La première question que nous avons choisie d’aborder lors de cette première rencontre des jeudis du groupe d’échanges bibliques, s’intéressera donc à la thématique du bonheur. 

Qu’est-ce que le bonheur ? Quelle définition lui donne-t-on ? Est-il lié au plaisir, à la plénitude, à la vertu ? Est-il de l’ordre du hasard, de la fortune ou de la philosophie de vie ? Est-il de l’ordre de nos possibilités ou un idéal utopique et inaccessible ? Telles sont les questions préliminaires qu’il convient de se poser. Sans compter la question emblématique que nous avons retenue pour le titre de cette soirée : « 
Dépend-il de nous d'être heureux ? »      

Pour aborder cette thématique je vais répartir les matériaux que j’ai rassemblés en trois temps :
 

1)    Premièrement nous survolerons le débat relatif au bonheur à la lumière de la pensée grecque. 

2)    Deuxièmement  nous approcherons la même question du bonheur au sein de la sagesse hébraïque. 

3)    Troisièmement : j’esquisserai une perspective récapitulative pour nous, ici et maintenant. 

4)    Enfin nous nous rassemblerons en assemblée pour un temps d’échanges et de conclusion.  

I - La tradition philosophique     

Les mots « bonheur »  et  « heureux »  sont tirés du mot « eür » dérivé du latin « agurium » qui signifie « chance »  ou  « sort ». Qualifié par les adjectifs « bon » ou « mal », le  mot « eür » devient « bonheur », c’est-à-dire « bon sort », ou « malheur », c’est-à-dire « mauvais sort ».  Quant au mot « heureux » il désigne étymologiquement celui ou celle qui connaît un sort favorable.

Cette étymologie rejoint le sens commun qui tend à identifier le bonheur avec la bonne fortune ; thèse assumée et défendue par les Sophistes du temps de Socrate qui considéraient, d’après Platon, que le bonheur dépend de la fortune, de la chance qui permet de jouir des plaisirs de la vie.

Pour Socrate, Platon et même Aristote, cette thèse est philosophiquement inapte.
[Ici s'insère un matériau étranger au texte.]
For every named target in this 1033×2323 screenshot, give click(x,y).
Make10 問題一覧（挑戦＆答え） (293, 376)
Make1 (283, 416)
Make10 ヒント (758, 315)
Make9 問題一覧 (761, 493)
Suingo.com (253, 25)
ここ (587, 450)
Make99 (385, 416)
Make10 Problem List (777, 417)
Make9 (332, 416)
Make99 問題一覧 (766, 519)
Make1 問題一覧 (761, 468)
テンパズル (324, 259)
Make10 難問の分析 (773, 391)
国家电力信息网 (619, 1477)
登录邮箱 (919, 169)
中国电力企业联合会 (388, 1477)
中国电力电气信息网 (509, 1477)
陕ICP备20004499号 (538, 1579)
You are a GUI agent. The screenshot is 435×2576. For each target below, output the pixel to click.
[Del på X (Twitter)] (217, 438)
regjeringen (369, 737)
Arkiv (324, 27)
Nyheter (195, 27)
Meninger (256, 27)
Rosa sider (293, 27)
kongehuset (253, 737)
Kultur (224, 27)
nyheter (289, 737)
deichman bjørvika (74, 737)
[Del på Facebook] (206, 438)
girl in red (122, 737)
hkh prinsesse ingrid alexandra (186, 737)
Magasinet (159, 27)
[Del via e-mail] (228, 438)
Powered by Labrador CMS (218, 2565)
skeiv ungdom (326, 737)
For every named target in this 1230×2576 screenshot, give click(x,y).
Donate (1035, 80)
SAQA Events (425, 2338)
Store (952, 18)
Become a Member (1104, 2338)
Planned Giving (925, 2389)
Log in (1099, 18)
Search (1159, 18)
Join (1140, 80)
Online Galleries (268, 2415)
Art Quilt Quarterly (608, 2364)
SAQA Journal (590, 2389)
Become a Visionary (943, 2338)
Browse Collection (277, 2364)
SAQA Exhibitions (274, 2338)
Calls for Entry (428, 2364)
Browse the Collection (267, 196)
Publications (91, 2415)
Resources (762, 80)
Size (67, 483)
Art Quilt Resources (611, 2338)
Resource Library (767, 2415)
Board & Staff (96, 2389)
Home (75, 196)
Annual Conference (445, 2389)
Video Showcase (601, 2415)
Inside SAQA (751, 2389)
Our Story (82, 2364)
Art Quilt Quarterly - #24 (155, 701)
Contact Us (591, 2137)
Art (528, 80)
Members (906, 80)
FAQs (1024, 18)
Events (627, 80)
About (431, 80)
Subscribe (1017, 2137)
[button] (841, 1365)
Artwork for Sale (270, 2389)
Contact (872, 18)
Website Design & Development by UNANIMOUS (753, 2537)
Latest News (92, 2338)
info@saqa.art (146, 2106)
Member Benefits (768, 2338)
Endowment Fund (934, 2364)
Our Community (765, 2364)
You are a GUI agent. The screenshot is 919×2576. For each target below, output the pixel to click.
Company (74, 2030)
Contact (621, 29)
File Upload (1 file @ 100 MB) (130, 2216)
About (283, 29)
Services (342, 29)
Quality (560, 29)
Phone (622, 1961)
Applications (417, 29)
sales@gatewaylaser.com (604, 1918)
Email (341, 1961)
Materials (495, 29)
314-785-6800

Certes, Aristote admet dans l’Ethique à Nicomaque que l’infortune et les maux, sont incompatibles avec le bonheur, mais il soutient par ailleurs, à l’exemple de Socrate et de Platon, que le bonheur ne saurait se réduire à la fortune et à la satisfaction des plaisirs.

Pourquoi ?

Le Socrate de Platon avance trois raisons (Cf. le Philèbe, le Protagoras et Le Gorgias) :
     

1)  Socrate fait remarquer aux sophistes que les désirs ont quelque chose d’incontrôlable et qu’ils finissent par tenir en leur pouvoir celui qui s’adonne à la jouissance sans limites. Celui qui se livre aux plaisirs devient dès lors, non un homme libre et heureux, mais un « débauché » esclave de ses sens et de ses désirs. Or, telle n’est pas la vie de  bonheur. 
         

2)   Le plaisir relève de l’illimité et de l’éphémère. Aucun plaisir n’est durable, mais chacun entraîne immanquablement un autre désir. La vie de plaisir sera donc forcément marquée par le sceau de l’incomplétude et de l’insatisfaction.
         

3)   Tout plaisir ne conduit pas nécessairement au bonheur. Il arrive même qu’un plaisir fasse le malheur de l’individu qui s’y livre. Dès lors, pour qu’un plaisir contribue au bonheur, il doit être conforme à la vertu, à la morale et notamment à la justice.
     

Ces différents points validés également par Platon et Aristote rejoignent aussi la pensée des stoïciens et des épicuriens.

En effet, contrairement à ce que croient beaucoup de gens, Epicure était loin de prôner l’hédonisme, c’est-à-dire la vie de plaisirs : 

« Quand nous disons, écrit-il dans sa Lettre à Ménécée, que le plaisir est le but de la vie, il ne s’agit pas des plaisirs déréglés ni des jouissances luxurieuses ainsi que le prétendent encore ceux qui ne nous connaissent pas, nous comprennent mal ou s’opposent à nous.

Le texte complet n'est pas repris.